The full set of lines below has to be written out again exactly.

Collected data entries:
BEGIN
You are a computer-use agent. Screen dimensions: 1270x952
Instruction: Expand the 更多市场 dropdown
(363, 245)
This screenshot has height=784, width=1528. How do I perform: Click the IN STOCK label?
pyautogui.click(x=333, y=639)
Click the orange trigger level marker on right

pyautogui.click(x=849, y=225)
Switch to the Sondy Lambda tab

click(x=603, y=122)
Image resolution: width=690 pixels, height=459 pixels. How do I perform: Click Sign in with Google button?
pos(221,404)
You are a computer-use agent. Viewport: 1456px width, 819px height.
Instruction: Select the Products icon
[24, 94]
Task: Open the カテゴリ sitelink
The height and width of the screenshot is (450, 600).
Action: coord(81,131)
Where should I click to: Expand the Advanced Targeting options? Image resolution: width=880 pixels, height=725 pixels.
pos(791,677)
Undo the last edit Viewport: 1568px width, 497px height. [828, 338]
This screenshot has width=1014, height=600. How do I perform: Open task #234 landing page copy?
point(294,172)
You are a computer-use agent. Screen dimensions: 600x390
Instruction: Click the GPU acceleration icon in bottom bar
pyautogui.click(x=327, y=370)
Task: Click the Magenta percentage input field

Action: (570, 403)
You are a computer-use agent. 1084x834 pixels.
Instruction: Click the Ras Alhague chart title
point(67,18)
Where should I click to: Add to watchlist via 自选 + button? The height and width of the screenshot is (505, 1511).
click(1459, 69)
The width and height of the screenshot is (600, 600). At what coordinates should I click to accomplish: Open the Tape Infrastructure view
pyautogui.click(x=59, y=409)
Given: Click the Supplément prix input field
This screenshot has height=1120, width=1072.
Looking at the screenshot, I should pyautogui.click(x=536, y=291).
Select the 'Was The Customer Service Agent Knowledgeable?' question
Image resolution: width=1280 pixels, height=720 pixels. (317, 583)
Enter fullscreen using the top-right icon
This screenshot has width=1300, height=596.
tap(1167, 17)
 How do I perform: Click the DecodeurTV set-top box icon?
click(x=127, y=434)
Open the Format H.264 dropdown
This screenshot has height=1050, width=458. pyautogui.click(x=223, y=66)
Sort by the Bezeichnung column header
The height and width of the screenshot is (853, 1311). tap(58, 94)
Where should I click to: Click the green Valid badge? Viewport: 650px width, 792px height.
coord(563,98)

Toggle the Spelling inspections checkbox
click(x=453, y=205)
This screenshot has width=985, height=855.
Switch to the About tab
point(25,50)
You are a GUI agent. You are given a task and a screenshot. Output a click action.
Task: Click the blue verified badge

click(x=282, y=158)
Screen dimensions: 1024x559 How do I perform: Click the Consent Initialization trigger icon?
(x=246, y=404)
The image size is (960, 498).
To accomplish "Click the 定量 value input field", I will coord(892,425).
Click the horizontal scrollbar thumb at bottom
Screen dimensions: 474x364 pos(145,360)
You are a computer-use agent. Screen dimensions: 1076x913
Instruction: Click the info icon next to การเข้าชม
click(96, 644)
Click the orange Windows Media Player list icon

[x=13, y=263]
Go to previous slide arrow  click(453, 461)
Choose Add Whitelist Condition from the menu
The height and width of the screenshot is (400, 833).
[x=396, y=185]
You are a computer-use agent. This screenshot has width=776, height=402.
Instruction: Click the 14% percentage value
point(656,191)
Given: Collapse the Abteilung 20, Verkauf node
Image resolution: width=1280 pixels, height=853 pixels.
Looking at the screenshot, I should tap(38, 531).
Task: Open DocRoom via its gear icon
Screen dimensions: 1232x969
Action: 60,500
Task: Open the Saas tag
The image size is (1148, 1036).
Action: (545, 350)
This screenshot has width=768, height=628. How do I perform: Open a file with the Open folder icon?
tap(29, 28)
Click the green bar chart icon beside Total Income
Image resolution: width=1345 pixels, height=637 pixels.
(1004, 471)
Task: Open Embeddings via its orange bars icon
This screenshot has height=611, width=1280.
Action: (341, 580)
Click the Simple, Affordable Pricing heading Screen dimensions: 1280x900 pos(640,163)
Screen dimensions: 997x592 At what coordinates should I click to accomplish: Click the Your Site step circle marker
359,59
END
● **Written solution**
You are a computer-use agent. Screen dimensions: 1270x952
Instruction: Expand the 更多市场 dropdown
(363, 245)
This screenshot has height=784, width=1528. How do I perform: Click the IN STOCK label?
pyautogui.click(x=333, y=639)
Click the orange trigger level marker on right

pyautogui.click(x=849, y=225)
Switch to the Sondy Lambda tab

click(x=603, y=122)
Image resolution: width=690 pixels, height=459 pixels. How do I perform: Click Sign in with Google button?
pos(221,404)
You are a computer-use agent. Viewport: 1456px width, 819px height.
Instruction: Select the Products icon
[24, 94]
Task: Open the カテゴリ sitelink
The height and width of the screenshot is (450, 600).
Action: coord(81,131)
Where should I click to: Expand the Advanced Targeting options? Image resolution: width=880 pixels, height=725 pixels.
pos(791,677)
Undo the last edit Viewport: 1568px width, 497px height. [828, 338]
This screenshot has width=1014, height=600. How do I perform: Open task #234 landing page copy?
point(294,172)
You are a computer-use agent. Screen dimensions: 600x390
Instruction: Click the GPU acceleration icon in bottom bar
pyautogui.click(x=327, y=370)
Task: Click the Magenta percentage input field

Action: (570, 403)
You are a computer-use agent. 1084x834 pixels.
Instruction: Click the Ras Alhague chart title
point(67,18)
Where should I click to: Add to watchlist via 自选 + button? The height and width of the screenshot is (505, 1511).
click(1459, 69)
The width and height of the screenshot is (600, 600). At what coordinates should I click to accomplish: Open the Tape Infrastructure view
pyautogui.click(x=59, y=409)
Given: Click the Supplément prix input field
This screenshot has height=1120, width=1072.
Looking at the screenshot, I should pyautogui.click(x=536, y=291).
Select the 'Was The Customer Service Agent Knowledgeable?' question
Image resolution: width=1280 pixels, height=720 pixels. (317, 583)
Enter fullscreen using the top-right icon
This screenshot has width=1300, height=596.
tap(1167, 17)
 How do I perform: Click the DecodeurTV set-top box icon?
click(x=127, y=434)
Open the Format H.264 dropdown
This screenshot has height=1050, width=458. pyautogui.click(x=223, y=66)
Sort by the Bezeichnung column header
The height and width of the screenshot is (853, 1311). tap(58, 94)
Where should I click to: Click the green Valid badge? Viewport: 650px width, 792px height.
coord(563,98)

Toggle the Spelling inspections checkbox
click(x=453, y=205)
This screenshot has width=985, height=855.
Switch to the About tab
point(25,50)
You are a GUI agent. You are given a task and a screenshot. Output a click action.
Task: Click the blue verified badge

click(x=282, y=158)
Screen dimensions: 1024x559 How do I perform: Click the Consent Initialization trigger icon?
(x=246, y=404)
The image size is (960, 498).
To accomplish "Click the 定量 value input field", I will coord(892,425).
Click the horizontal scrollbar thumb at bottom
Screen dimensions: 474x364 pos(145,360)
You are a computer-use agent. Screen dimensions: 1076x913
Instruction: Click the info icon next to การเข้าชม
click(96, 644)
Click the orange Windows Media Player list icon

[x=13, y=263]
Go to previous slide arrow  click(453, 461)
Choose Add Whitelist Condition from the menu
The height and width of the screenshot is (400, 833).
[x=396, y=185]
You are a computer-use agent. This screenshot has width=776, height=402.
Instruction: Click the 14% percentage value
point(656,191)
Given: Collapse the Abteilung 20, Verkauf node
Image resolution: width=1280 pixels, height=853 pixels.
Looking at the screenshot, I should tap(38, 531).
Task: Open DocRoom via its gear icon
Screen dimensions: 1232x969
Action: 60,500
Task: Open the Saas tag
The image size is (1148, 1036).
Action: (545, 350)
This screenshot has width=768, height=628. How do I perform: Open a file with the Open folder icon?
tap(29, 28)
Click the green bar chart icon beside Total Income
Image resolution: width=1345 pixels, height=637 pixels.
(1004, 471)
Task: Open Embeddings via its orange bars icon
This screenshot has height=611, width=1280.
Action: (341, 580)
Click the Simple, Affordable Pricing heading Screen dimensions: 1280x900 pos(640,163)
Screen dimensions: 997x592 At what coordinates should I click to accomplish: Click the Your Site step circle marker
359,59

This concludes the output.